To investigate the cytotoxic effects of transfection, the CyQUANT lactate dehydrogenase (LDH) Cytotoxicity Assay (Thermo Fisher Scientific, Inc.) was used. The assay measures the LDH released from cells with a damaged membrane, whereby the amount of LDH released into the medium is quantified via the level of formazan formation. For this purpose, transfection with INTERFERin® and Viromer® Blue was compared with non-transfected NHDFs. A total of 24 h after transfection, the CyQUANT LDH cytotoxicity assay was performed according to the manufacturer's instructions. A sample of Triton-X-100 was used as the positive control for 100% cytotoxicity.

Reverse transcription-quantitative PCR (RT-qPCR) detection of CROT expression

RNA was isolated from NHDFs using the Total RNA Mini Plus (A&A Biotechnology) according to the manufacturer's protocol. The quality of isolated RNA was assessed via electrophoresis using a 1.5% agarose gel (MilliporeSigma) and it was quantified on a NanoDrop 2000c (Thermo Fisher Scientific, Inc.). RT was performed using 0.5 µg total RNA for each sample using a High-Capacity cDNA Reverse Transcription Kit (Applied Biosystems; Thermo Fisher Scientific, Inc.) according to the manufacturer's recommendations. CROT (GenBank accession no. NM_021151) was analyzed as a target gene of hsa-miR-302b-3p, according to miRBase (https://mirbase.org). The expression of CROT was normalized to the housekeeping genes GAPDH (GenBank accession no. NM_002046.3) and 18S ribosomal RNA (18S; GenBank accession no. X03205.1). Target and housekeeping gene probes were provided by Applied Biosystems (Thermo Fisher Scientific, Inc.) as ready to use assays: CROT TaqMan™ Gene Expression Assay (FAM), Assay ID: Hs00221733_m1; GAPDH Human GAPD (GAPDH) Endogenous Control (FAM™/MGB probe, non-primer limited), Assay ID: Hs99999905_m1; 18S Eukaryotic 18S rRNA Endogenous Control (FAM™/MGB probe, non-primer limited), Assay ID: Hs99999901_s1. qPCR reaction was performed using TaqMan® Gene Expression Master Mix (Applied Biosystems; Thermo Fisher Scientific, Inc.) as recommended by the manufacturer: 50°C for 5 min and 95°C for 10 min, followed by 40 cycles at 95°C for 15 sec and 60°C for 1 min. Gene expression was assessed using the StepOnePlus™ Real-Time PCR System (Applied Biosystems; Thermo Fisher Scientific, Inc.).
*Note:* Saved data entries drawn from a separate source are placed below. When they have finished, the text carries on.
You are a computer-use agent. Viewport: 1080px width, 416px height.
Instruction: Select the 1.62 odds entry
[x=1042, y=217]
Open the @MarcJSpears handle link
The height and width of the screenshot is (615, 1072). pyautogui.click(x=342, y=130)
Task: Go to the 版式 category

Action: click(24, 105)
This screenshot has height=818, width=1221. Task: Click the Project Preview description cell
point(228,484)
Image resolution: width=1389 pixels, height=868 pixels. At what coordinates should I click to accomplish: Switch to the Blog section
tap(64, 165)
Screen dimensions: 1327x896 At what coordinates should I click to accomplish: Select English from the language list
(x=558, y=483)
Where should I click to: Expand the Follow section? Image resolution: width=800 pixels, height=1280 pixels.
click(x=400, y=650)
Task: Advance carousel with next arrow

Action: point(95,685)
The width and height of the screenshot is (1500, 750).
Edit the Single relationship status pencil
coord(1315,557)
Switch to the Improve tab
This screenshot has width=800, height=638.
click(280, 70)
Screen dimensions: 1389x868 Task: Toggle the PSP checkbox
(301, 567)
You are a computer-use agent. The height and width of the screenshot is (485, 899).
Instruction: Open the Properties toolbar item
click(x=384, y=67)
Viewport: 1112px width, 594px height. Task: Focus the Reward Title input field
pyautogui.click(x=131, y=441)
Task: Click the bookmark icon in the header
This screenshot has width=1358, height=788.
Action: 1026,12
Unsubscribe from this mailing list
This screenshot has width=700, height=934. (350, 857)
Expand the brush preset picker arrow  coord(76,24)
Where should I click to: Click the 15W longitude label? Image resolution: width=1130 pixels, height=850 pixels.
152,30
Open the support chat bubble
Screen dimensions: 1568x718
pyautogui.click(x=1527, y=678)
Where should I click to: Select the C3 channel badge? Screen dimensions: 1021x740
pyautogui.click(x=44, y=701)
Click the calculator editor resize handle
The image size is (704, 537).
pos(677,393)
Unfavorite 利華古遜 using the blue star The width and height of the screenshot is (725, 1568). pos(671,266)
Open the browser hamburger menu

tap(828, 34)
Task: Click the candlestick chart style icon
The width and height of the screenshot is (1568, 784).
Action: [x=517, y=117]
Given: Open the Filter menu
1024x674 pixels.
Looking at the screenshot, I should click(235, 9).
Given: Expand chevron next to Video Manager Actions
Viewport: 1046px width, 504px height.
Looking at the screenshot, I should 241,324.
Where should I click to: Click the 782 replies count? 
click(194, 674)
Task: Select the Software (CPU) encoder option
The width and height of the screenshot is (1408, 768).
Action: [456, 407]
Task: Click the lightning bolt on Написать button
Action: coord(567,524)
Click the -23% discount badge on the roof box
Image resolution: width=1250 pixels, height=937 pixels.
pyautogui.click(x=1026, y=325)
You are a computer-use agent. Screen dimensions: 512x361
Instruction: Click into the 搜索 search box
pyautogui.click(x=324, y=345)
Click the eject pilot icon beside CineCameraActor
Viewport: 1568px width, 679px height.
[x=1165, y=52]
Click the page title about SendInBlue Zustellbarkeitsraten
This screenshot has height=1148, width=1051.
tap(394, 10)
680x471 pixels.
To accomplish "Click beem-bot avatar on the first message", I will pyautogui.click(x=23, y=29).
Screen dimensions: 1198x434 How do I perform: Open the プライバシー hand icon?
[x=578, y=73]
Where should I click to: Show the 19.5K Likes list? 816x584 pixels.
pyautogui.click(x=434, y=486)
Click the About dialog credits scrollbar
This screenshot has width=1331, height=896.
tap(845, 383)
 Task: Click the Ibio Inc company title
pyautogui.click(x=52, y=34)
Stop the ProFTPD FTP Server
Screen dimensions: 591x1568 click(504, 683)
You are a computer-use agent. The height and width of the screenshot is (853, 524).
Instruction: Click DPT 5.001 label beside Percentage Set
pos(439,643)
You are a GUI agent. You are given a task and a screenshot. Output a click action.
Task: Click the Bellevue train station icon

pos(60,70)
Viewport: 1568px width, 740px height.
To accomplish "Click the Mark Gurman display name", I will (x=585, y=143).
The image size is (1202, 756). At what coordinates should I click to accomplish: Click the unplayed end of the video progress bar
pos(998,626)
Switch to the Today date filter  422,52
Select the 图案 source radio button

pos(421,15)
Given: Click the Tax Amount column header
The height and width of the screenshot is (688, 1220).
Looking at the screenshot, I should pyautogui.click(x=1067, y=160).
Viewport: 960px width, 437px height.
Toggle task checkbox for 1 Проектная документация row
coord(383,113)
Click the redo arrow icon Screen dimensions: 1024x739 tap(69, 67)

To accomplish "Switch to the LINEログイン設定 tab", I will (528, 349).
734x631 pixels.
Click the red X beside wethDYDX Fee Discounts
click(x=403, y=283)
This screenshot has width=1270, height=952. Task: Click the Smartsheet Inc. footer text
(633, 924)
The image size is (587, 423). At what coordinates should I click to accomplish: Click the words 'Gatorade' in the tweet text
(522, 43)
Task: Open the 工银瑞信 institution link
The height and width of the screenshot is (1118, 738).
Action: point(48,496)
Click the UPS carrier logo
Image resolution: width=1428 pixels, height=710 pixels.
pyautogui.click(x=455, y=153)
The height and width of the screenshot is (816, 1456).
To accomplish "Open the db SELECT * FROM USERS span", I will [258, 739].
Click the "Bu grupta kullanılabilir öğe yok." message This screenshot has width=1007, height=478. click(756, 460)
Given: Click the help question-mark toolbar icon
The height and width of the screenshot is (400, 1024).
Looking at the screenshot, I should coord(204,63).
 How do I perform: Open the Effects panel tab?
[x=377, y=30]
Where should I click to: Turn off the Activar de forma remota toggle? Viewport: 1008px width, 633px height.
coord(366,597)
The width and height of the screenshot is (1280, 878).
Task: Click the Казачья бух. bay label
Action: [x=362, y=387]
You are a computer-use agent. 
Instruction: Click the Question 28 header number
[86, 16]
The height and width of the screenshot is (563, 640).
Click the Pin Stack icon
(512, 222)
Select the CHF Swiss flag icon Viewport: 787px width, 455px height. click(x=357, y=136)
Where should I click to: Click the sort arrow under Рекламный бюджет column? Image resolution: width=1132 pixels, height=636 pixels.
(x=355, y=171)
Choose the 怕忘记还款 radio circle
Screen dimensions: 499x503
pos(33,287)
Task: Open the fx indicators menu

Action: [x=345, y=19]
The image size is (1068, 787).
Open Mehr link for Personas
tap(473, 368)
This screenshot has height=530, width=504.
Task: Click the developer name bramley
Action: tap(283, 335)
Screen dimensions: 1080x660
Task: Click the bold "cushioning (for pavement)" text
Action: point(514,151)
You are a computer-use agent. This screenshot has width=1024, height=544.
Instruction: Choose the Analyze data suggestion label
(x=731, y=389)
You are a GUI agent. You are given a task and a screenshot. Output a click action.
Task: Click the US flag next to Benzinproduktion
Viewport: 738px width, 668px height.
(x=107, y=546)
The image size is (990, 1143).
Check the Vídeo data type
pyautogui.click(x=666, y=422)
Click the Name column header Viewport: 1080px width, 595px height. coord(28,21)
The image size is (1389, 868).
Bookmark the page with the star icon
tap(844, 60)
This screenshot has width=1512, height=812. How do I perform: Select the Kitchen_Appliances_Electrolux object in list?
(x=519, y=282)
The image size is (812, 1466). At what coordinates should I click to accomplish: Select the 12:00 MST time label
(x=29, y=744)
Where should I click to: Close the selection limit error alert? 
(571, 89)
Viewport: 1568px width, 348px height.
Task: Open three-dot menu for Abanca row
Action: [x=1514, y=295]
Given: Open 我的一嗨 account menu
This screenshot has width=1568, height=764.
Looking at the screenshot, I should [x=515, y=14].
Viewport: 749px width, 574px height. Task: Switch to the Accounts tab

Dual luciferase reporter (DLR) assay

The prediction of downstream target gene sequences of miR-302b-3p was performed using the miRDB website (https://mirdb.org). pmirGLO reporter vectors (Promega Corporation) comprising CROT−3′UTR wild type (WT) and CROT−3′UTR mutant (MUT) were transfected by nucleofection into NHDF cells along with a miR-302b-3p inhibitor, miR-302b-3p mimics or a miRNA negative control. The Dual-Luciferase® Reporter Assay System (Promega Corporation) was used for the luminescence intensity determination 48 h after transfection. Comparison with Renilla luciferase activity was used as a method of normalization.

Statistical analysis

The individual gene expression level was calculated by relative quantitative analysis and the Pfaffl model, including the reaction efficiency for individual genes (37). The normality of the gene expression distribution of all analyzed variables was assessed using the Shapiro-Wilk test. To compare experimental groups, one-way analysis of variance (ANOVA) was used. The significant differences between the analyzed groups were calculated using the Tukey-Kramer HSD post-hoc comparison in Statistica version 10 (StatSoft, Inc.). The results are presented as the mean ± standard deviation of three experimental repeats. P<0.05 was considered to indicate a statistically significant difference.

Results

Cytotoxicity and cell viability

The MTT assay revealed that NHDFs transfected with hsa-miR-302b-3p mimics delivered by INTERFERin, Viromer Blue or nucleofection exhibited lower but not significantly reduced viability when compared with non-transfected control cells (Fig. 1A).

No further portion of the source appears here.